D: Ryan Piers Williams / 83m

Cast: America Ferrera, Ryan Piers Williams, Melonie Diaz, Jon Paul Phillips, Amber Tamblyn, Dree Hemingway, David Harbour, Common, Adam Rapp, Maria Dizzia, Danny Deferrari, Sue Jean Kim

Mark (Williams) and Silvia (Ferrera) are unhappy with their relationship, with both of them feeling unappreciated, and with both of them failing to communicate with each other. These issues come to a head when Silvia reveals she’s slept with someone else called Jason (Common). Mark takes some of his stuff and moves in with his friend Jake (Phillips). While he tries to work out what to do next, he also tries to get a movie script he’s written off the ground via his agent, Todd (Harbour).

Elsewhere that morning, one of Silvia’s friends, Jen (Diaz) is waking up in the bed of a stranger she met the night before. She leaves before he wakes up, but leaves a bag behind so she has an excuse to see him again. At a coffee shop she leaves her number for the guy behind the counter, Phil (Deferrer). She meets Silvia and they talk about Mark leaving, but when Jen tells Silvia she “fucked up”, Silvia gets defensive and deliberately upsets Jen to the point where Jen tells her to go. Later, Jen goes back to retrieve her bag only to find the man she met is married.

Mark’s friend, Jake, meanwhile, is trying his best to get over the break up of a five year relationship. He has meaningless sex with a woman in the club where he DJ’s, but can’t connect with a woman, Claudia (Hemingway), he meets at a photo shoot and who is clearly attracted to him. He spies on his ex-girlfriend and uses his emotions to fuel the artwork he paints. Silvia’s separation from Mark means more time to have sex with Jason but her work begins to suffer as a result, and she begins to realise that she and Mark splitting up hasn’t been for the best after all.

X:Y - scene

While not pushing any boundaries at all in its depiction of the lives of four fairly messed up individuals, X/Y does have an honest approach to the material that helps carry it through some of the more dull and unsurprising stretches. It’s another movie that reminds us that people in relationships are notoriously bad at talking to each other, and that they only really confess their feelings to their friends: Mark and Silvia tell Jake and Jen respectively how they feel about each other, but somehow find it too difficult when in the same room together.

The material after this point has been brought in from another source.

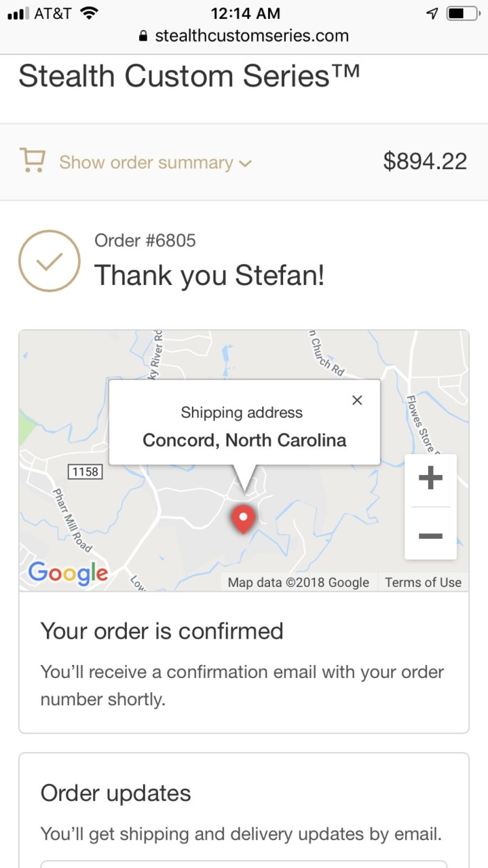Open Stealth Custom Series store title

point(189,75)
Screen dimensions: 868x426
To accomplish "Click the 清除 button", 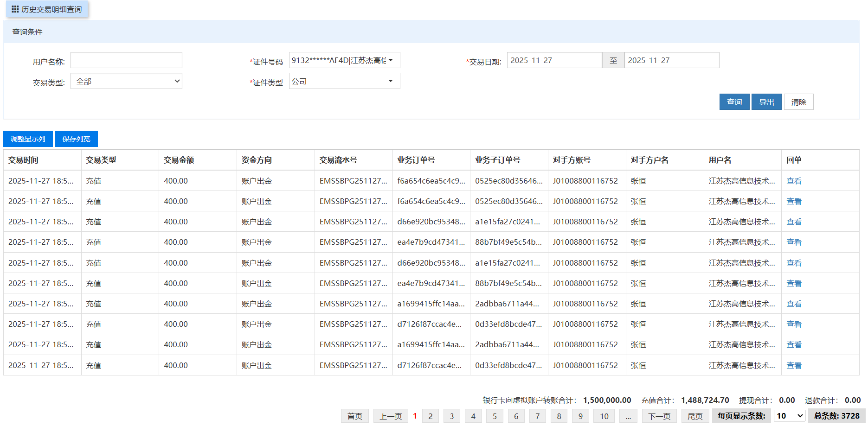I will pyautogui.click(x=798, y=102).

While this is standard operating procedure for most romantic dramas, the problem with this type of movie is how much depth the characters’ problems have. Here, Mark and Silvia have been together for six years but seem to have reached a point where they’re making each other unhappy but without understanding why. Unfortunately, over the course of the movie, the audience doesn’t find out either. Mark admits at one point that he doesn’t always know what he wants, and there are times when the multi-character set up means the movie doesn’t either. While Mark and Silvia’s relationship takes up most of the narrative, the time spent with Jen and Jake offers the viewer nothing more than two people who are struggling not to connect. Both characters are adrift, grabbing illusory notions of love and emotional attachment where none is present. Jen’s sadness at being alone prompts her to binge shop despite being unemployed; Jake moves from one pursuit to another in an attempt to outrun his sadness at being alone. But Mark and Silvia have each other, even though they’re apart, and while Jen and Jake’s problems add some range to the material, they’re vignettes that don’t add any depth to the basic storyline.

With Mark and Silvia’s troubles bookending the movie, and its centre proving something of a distraction, it’s left to the performances to rescue things. Real-life couple Ferrera and Williams are entirely credible as a couple too entrenched in their own differences to see how unimportant they are. Ferrera brings a rawness to her scenes with Williams that makes Silvia more sympathetic than she appears, her judgmental attitude giving way as the movie progresses to a more ambivalent awareness of how she’s behaved, and finally to a better understanding. As Mark, Williams brings less to the table, but that’s more to do with the way the character is written: he’s the typical male who thinks everything is okay until he finds out it isn’t… and then he’s completely bewildered. Williams does a good job in getting that across while making Mark’s initial need to keep his distance entirely understandable; he wants his relationship to work but not at the expense of his pride.

As Jen and Jake, Diaz and Phillips acquit themselves equally well, with Diaz proving again why she’s one of the most intuitive actresses working today. As the seemingly vapid (but clued up) Jen she almost steals the movie in terms of performance. When she confronts her one night stand and his wife, it’s a small masterpiece of injured pride and smiling revenge, and the movie benefits from her involvement (and seems somehow less of a piece after her segment is over). Phillips has the most challenging role, keeping Jake’s deep-rooted insecurities and emotional instability from becoming too much for the audience to believe in, but he juggles the various dilemmas Jake has to face with equanimity and quiet inspiration.

All told, X/Y is a valiant effort but somehow it doesn’t quite hit the mark, leaving the viewer with the sense that, not only has this been done before, but it’s probably been done in a better fashion and with more to say. Williams directs with an acceptable, if unremarkable, visual style that improves when he uses close ups to highlight the emotional tension in a scene, and he often lingers on characters’ faces to good effect, their feelings allowed full expression without any chance of doubtful interpretation. The soundtrack features a selection of indie songs that come and go without making much of an impression, and while this isn’t unusual – so many soundtracks nowadays seem like a contractual obligation than a benefit to the movie they’re in – they do distract from the overall feel that Williams is aiming for.

Rating: 5/10 – feeling like a collection of short films stitched together, X/Y lacks the drive and energy needed to make its audience care about its characters and their problems; not without its good moments, but lacking in necessary detail, the movie isn’t as compelling as it needs to be.